ARLINGTON, Va. — The American Trucking Associations said Thursday that rather than deal in good faith with the ATA’s request that implementation of the Hours of Service rule be delayed pending a court decision, the Federal Motor Carrier Safety Administration “hid behind an irrelevant, legalistic analysis” in rejecting the federation’s request.
The FMCSA last Friday told the federation it was denying the request for delay, saying the agency did not believe that a stay is warranted under the four criteria that were customarily applied by a court to determine whether a judicial stay pending appeal should be granted — the likelihood of prevailing on the merits of litigation, the prospect of irreparable harm to the party seeking the stay if it is not granted, the potential harm to other parties if a stay is issued and the public interest.
“While the ATA asked merely for the agency to extend the rule’s implementation deadline — a request the agency could grant so long as there is a reasonable basis to do so — FMCSA’s chief counsel instead analyzed the request as though ATA were asking a court for an injunction forcing the agency to delay,” Prasad Sharma, ATA senior vice president and general counsel, wrote in a letter to T.F. Scott Darling III, the FMCSA’s chief counsel and the author of the Friday letter to the ATA. “So rather than giving the ATA’s request its natural reading, FMCSA contrived an analysis under an inapplicable test to critique the sufficiency of ATA’s request.”
A spokesman for the FMCSA declined comment on the letter.
The new rule, set to go into effect July 1, is the subject of litigation by both trucking interests and safety advocates, who, for differing reasons, want the new regulation overturned.
A three-judge panel of the U.S. Court of Appeals for the District of Columbia will hear oral arguments in the case March 15.
If the new rule is overturned, it would mark the third time the court has thrown out an HOS rule since the FMCSA drastically revised the regulation in 2003.

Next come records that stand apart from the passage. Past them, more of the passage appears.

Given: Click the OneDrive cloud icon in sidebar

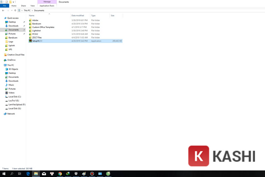Looking at the screenshot, I should 5,60.
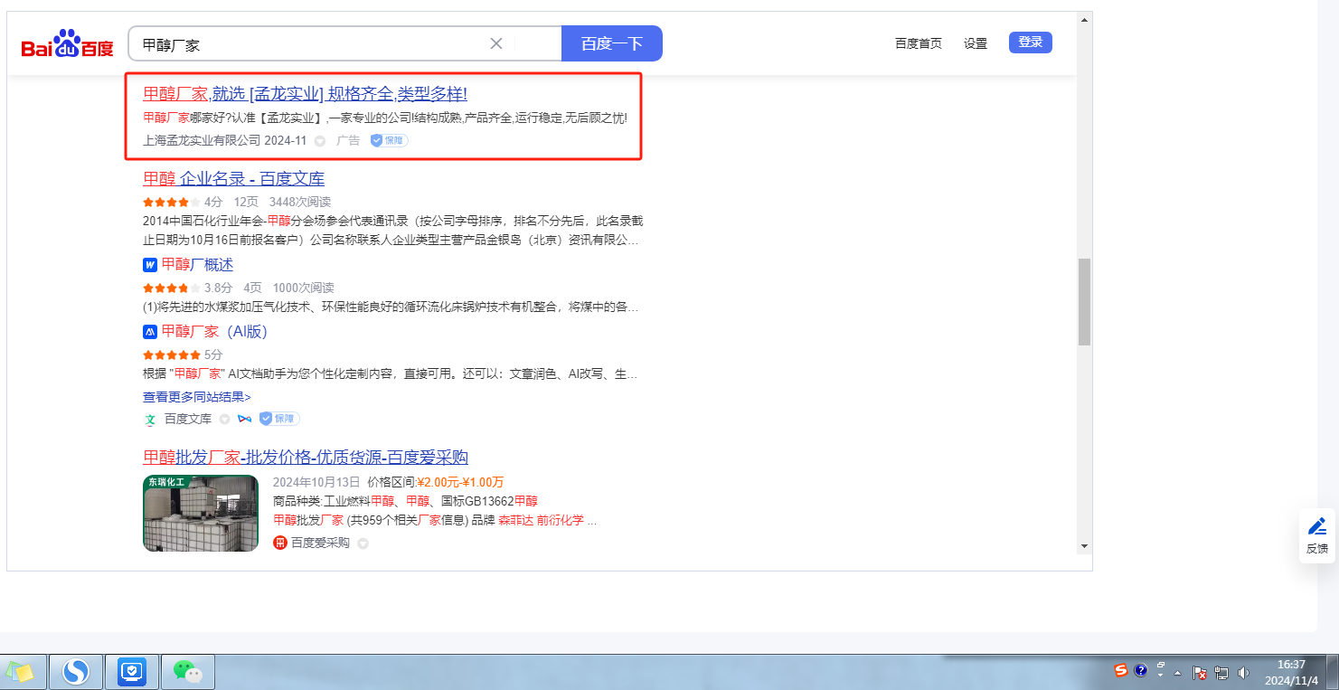This screenshot has width=1339, height=690.
Task: Clear the search box with the X icon
Action: 495,43
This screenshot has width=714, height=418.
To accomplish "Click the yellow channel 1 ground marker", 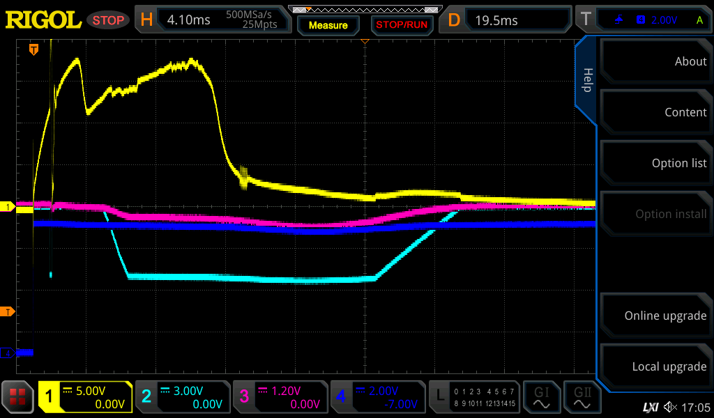I will [x=8, y=207].
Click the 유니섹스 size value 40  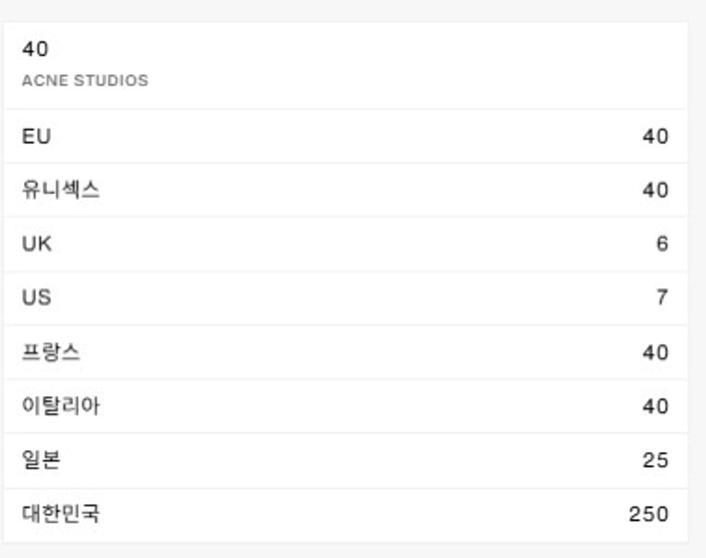655,190
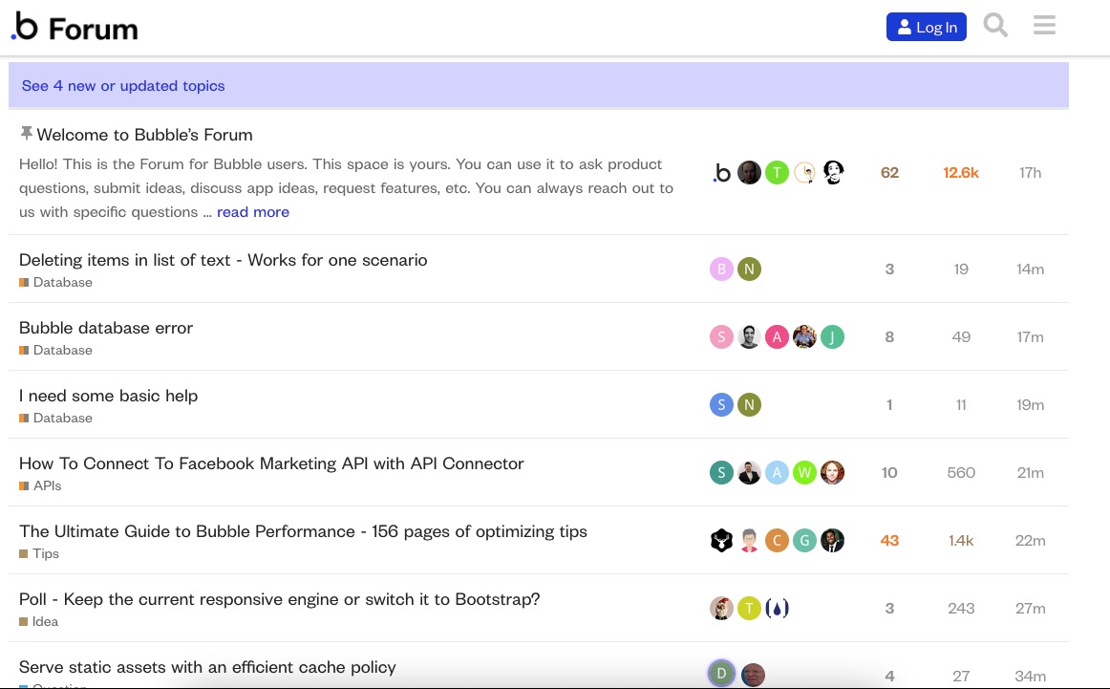Click the 62 replies count on Welcome topic
Screen dimensions: 1110x689
point(889,173)
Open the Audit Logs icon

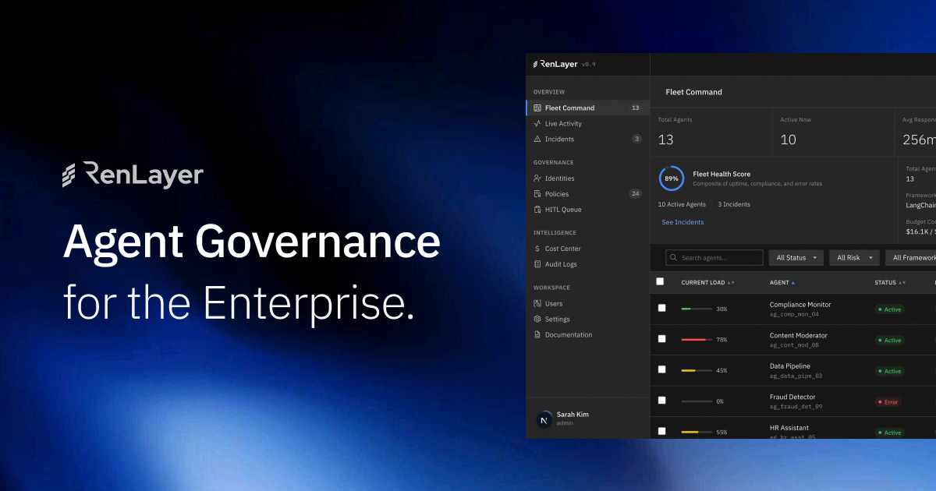537,263
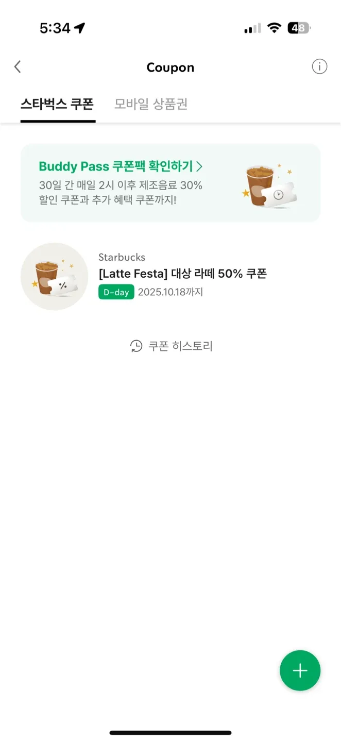Tap the Wi-Fi status icon

tap(275, 28)
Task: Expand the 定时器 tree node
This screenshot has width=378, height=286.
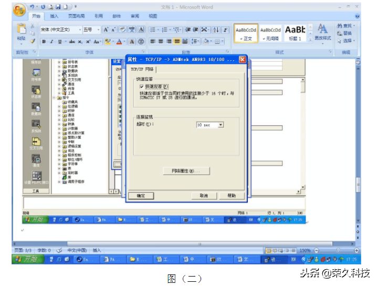Action: click(x=59, y=173)
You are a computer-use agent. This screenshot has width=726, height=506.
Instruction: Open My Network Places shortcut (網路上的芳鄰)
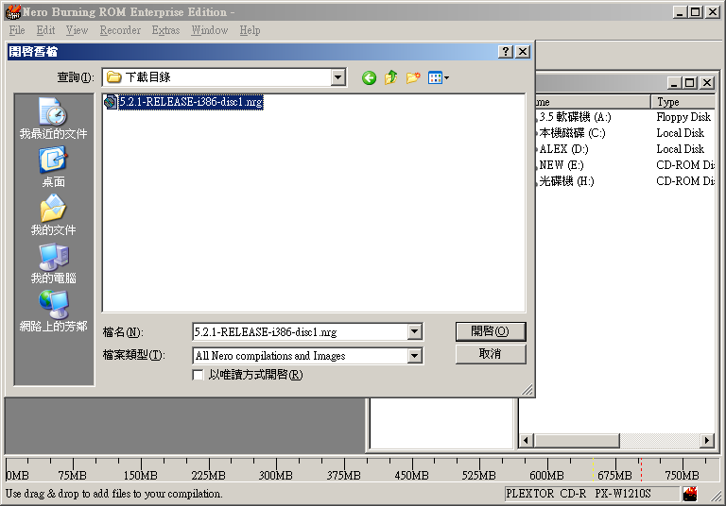[x=54, y=312]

In a Jan. 25 letter from ATA President and CEO Bill Graves to FMCSA Administrator Anne Ferro, the association said delaying the effective date until three months after the court renders its decision would avoid potentially duplicative and unnecessary training, prevent confusion if the court's decision alters in any manner the final rule, and, given the anticipated short length of the delay, will have no measurable impact on highway safety.
The FMCSA’s rejection of the request, Sharma said in the letter to Darling, will be costly for the industry and for the enforcement community, if the court rejects any of the challenged provisions of the rule.
“Despite a record of adverse decisions in past Hours of Service litigation,” Sharma wrote, “FMCSA is willing to risk wasting significant training resources – some of it taxpayer money used to train both agency staff and the state enforcement community.”
Based on the agency’s own estimate of the time necessary to train drivers on the new rule, along with software reprogramming and related transition costs published by FMCSA, the trucking industry alone will spend $320 million between now and July 1. And, this cost does not include costs to shippers, receivers and others in the supply chain, ATA said. In addition, state enforcement agencies must spend taxpayer money to adapt to the rule changes. If the court agrees, in whole or in part, with ATA that the rule changes at issue must be rejected, those expenditures will have been irrecoverably squandered, the lobbying group continued.
“At a time of rising diesel prices, increased equipment and labor costs, the decision by the head of FMCSA to reject a reasonable request for a brief delay in enforcing this rule is unbelievable,” ATA President and CEO Bill Graves said.